From: JoshHoff@aol.com
To: "joshhoff@aol.com"
Sent: Friday, July 1, 2011, 12:40:48 PM EDT
Subject: Netvort: parshas Chukas, 5771- corrected

Soul Sacrifice

By Rabbi Joshua (mysteriously known as The Heifer) Hoffman

Parshas Chukas presents us with the laws of the Parah Adumah, or Red Heifer, which is used as part of the purification process for f someone who has become spiritually defiled (tamei) through contact with a human corpse. The heifer is burned outside the Temple, and its ashes are mixed with especially pure water (mayim chayim) and sprinkled on this person. The rabbis tell us that King Shlomo thought that he understood the rationale behind all of the mitzvos, until he delved into the mitzvah of Parah Adumah and could not understand it. There are many opinions as to what aspect of this mitzvah mystified King Shlomo, but the most popular one is that when that while the process of Parah Adumah serves to purify the tamei person, all of the kohanim involved in carrying out the process become impure, although with a lesser degree of tumah than the erstwhile tamei had. How can the same process have two such opposite, contradictory effects? I once heard, from the late Rabbi Oscar Z. Fasman, who served as president of the Hebrew Theological College of Chicago , an explanation which does not actually decipher how this process can have these opposite effects, but takes this phenomenon as a moral message to the nation as a whole.

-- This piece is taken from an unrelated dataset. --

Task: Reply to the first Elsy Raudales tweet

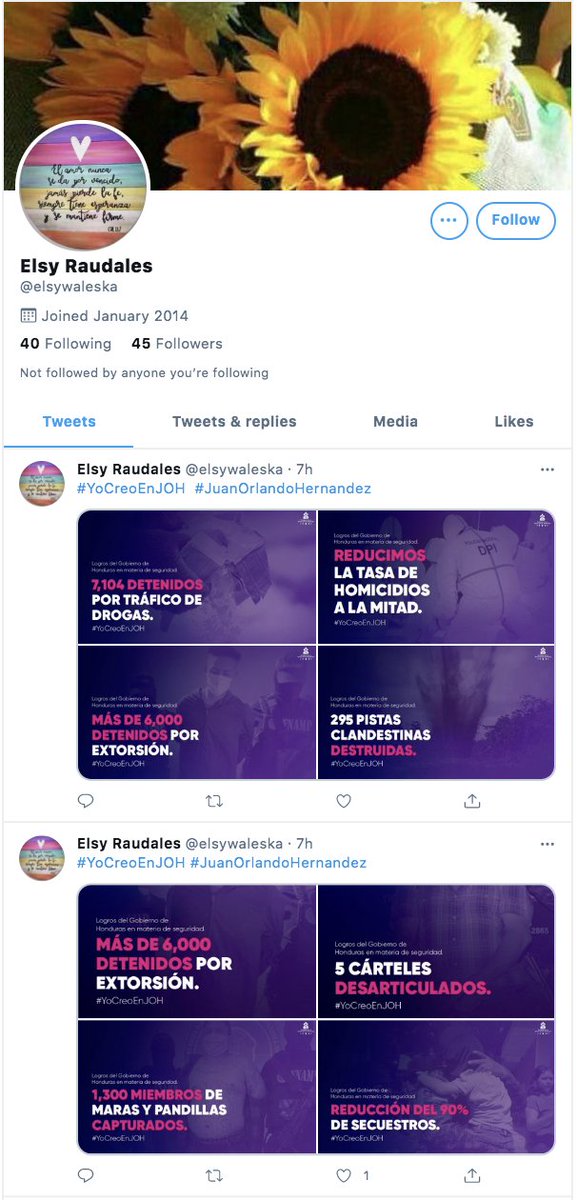Action: (x=86, y=801)
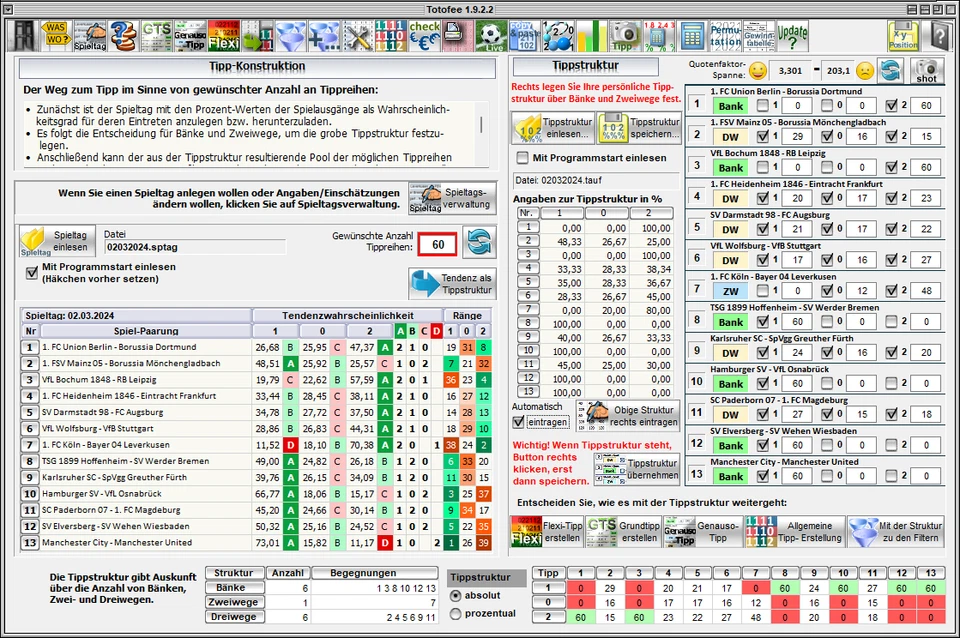Open the ZW dropdown for 1. FC Köln match
Image resolution: width=960 pixels, height=638 pixels.
tap(729, 290)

Rabbi Fasman related that the leader of Mizrachi in the United States, Rabbi Meir Bar Ilan (Berlin), son of the Netziv from his second wife, once came to the yeshiva in Chicago and asked the students to take off some time from their Torah studies in order to go around and speak to groups of people about Zionism and aliyah to Eretz Yisroel. The students protested that, while in the yeshiva, they were learning Torah on the highest level. How could they take time off from this all-important endeavor to go on a speaking tour? Rabbi Bar-Ilan answered that this was the need of the hour, to arouse people from their lethargy regarding Eretz Yisroel, and when you wash the floor, so-to-speak, you get your knees dirty. In other words, sometimes, in order to raise the spiritual levels of others, you need to sacrifice your own opportunity to raise your own level. This, he said, is the message of the Parah Adumah.

Actually, Rabbi Bar-Ilan was preceded in this concept by Rav Avraham Yitzchak haKohein Kook, in his aggadic commentary to Tractate Bikkurim, Eyn Ayah. The Mishnah there (3:7) teaches that, originally, when one brought his new fruit to the Temple, and needed to recite the section of parshas Ki Savo in which the farmer thanks God for bringing him to Eretz Yisroel and giving him his new fruit, if he is able to recite it on his own, meaning, as the Rambam explains, that he knows Hebrew, he does so, and if he is unable, the kohanim read it with him. However, the illiterate then stopped bringing their Bikkurim, out of embarrassment, and, therefore, the rabbis instituted that the kohanim would read the section with anyone, literate or illiterate who brought Bikkurim. Rav Kook comments that the need for unification of the nation sometimes calls for a relinquishing of honor on the part of its more learned members Without a certain level of unity, the spirituality of the nation would be lowered to an unacceptable level.

In a similar way, Rav Kook explains the institution of a fixed text of prayer..At first, everyone was allowed to pray according to what his heart ld him to say. There was no fixed text, and the main obligation, according to Biblical law, following the Rambam' opinion, was to speak to God in prayer once a day, with whatever words one chose. However, as the generations passed and people became less adept at composing their own prayers,the rabbis composed a fixed text to be said three times a day. Here, too, says Rav Kook, for those who are able to do so, a personally composed prayer would be much more meaningful than one said in a fixed form, and would uplift the person saying it much more, but there was a need to enable the entire nation to reach a modicum of spirituality, of closeness to God, through providing them with a fixed text.Once this form of prayer was instituted, everyone became obligated in it. My friend, Rabbi Betzalel Naor, wrote, in his work Of Societies Perfect and Imperfect, which is, in part, a translation of Rav Kook's work on Bikkurim, notes that the great tzaddik, Rav Aryeh Levine once said that an important lesson that he learned from Rav Kook was that of the need for spiritual sacrifice.

The kohanim who prepared the Parah Adumah and carried out the purification process could have surely attained a higher level of closeness to God by remanning in a state of impurity and continuing to serve in the Temple. However, they needed to elevate the level of the rest of the people, and therefore performed the service that rendered them impure. The message of the Parah Adumah, then , is that each of us, on our own level, should be prepared to make such sacrifices for the good of our nation, which was charged, at Mt. Sinai, to be a kingdom of priests and a holy nation.